No trust me, they do have an fsb wall. I've seen it myself, and so have others. People can play with multi's, only to find that their e4300 or whatever, will always crap out at say 360fsb, always. Core clock doesn't even matter, and fsb is what stops the OC. Trust me, it exists no question.
So instead of thread jacking the e4300 questions thread I thought it best to start a thread aimed at clarifying whether CPUs really have a max fsb limit or not.
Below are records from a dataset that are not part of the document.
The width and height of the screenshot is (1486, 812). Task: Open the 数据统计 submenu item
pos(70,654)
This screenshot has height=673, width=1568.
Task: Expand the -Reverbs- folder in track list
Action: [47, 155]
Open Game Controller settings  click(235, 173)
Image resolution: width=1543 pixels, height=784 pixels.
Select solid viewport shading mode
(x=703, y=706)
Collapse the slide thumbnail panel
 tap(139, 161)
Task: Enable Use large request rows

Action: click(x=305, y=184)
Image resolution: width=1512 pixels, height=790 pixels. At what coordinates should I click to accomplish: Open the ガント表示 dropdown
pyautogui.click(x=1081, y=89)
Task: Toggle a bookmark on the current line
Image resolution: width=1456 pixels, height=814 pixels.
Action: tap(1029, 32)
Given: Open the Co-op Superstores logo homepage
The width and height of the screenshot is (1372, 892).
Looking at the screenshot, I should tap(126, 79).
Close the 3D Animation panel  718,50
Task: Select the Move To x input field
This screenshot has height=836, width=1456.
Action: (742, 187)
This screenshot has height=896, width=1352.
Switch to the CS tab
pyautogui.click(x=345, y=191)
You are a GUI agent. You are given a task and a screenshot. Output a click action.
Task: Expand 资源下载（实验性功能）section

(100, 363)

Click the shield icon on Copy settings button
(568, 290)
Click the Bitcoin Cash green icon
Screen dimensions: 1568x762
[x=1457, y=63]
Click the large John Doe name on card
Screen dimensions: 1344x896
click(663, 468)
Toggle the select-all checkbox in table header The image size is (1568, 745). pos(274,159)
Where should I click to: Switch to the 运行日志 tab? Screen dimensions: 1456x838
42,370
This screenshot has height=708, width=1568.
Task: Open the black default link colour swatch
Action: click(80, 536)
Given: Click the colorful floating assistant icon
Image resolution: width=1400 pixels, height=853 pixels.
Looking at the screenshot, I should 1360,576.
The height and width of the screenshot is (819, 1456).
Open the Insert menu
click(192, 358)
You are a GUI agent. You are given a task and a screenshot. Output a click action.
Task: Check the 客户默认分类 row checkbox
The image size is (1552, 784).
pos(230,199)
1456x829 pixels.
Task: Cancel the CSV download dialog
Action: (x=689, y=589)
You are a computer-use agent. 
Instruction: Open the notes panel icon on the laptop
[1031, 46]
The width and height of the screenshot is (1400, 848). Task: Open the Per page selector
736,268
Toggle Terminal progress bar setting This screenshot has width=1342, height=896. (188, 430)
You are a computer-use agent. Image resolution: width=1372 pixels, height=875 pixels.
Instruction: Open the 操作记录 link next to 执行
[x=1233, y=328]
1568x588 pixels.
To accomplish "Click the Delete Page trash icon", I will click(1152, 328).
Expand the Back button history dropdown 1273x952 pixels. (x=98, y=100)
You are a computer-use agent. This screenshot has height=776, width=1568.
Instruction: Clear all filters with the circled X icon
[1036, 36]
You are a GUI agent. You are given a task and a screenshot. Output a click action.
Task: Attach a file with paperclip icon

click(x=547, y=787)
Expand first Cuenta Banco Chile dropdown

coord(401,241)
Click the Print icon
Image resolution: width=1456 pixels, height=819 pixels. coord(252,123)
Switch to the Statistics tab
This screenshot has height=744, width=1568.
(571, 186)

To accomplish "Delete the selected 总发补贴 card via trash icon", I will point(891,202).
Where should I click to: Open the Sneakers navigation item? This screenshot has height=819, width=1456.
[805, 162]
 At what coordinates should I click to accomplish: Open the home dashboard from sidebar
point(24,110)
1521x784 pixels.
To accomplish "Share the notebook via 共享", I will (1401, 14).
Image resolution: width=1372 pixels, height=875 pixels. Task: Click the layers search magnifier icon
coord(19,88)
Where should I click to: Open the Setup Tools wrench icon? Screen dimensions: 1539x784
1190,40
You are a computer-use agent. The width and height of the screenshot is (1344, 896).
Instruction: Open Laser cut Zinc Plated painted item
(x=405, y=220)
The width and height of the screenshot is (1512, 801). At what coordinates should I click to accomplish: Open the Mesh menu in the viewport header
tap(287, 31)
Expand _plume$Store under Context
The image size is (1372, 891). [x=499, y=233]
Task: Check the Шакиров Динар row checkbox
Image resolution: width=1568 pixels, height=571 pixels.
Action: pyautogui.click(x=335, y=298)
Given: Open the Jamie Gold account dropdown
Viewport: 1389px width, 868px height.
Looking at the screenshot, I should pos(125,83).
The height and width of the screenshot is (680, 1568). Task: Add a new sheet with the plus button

So far I'm inclined to say cpu's have an overall maximum frequency independent of a maximum FSB wall. I will go from my own personal experience and say that all e4300s don't crap out @ 360 fsb. I have been able to reach 380x9 bench stable. Not only that but others have sucessfully broken upwards of 400+fsb and only been able to do so by lowering their multiplier. Munchers and a few others can attest to that. Also heres a thread from over in Xtremesystems:
That guy was able to hit 500 fsb with his e4300, so to generalize and say " People can play with multi's, only to find that their e4300 or whatever, will always crap out at say 360fsb, always" seems a little misguided and inturn misleading.
Another case in point would be the improved overclocking of quads on the new P35 chipset boards:
From what I had seen quads had not hit FSB speeds as high before on the older chipsets (p965,975X,680i). Which brings me to where I believe FSB walls are determined, the chipset or the motherboard.
I could be completely wrong. Infact I started this thread in the hopes of finding clarification. I welcome all opinions, but please include "proof" to justify your position.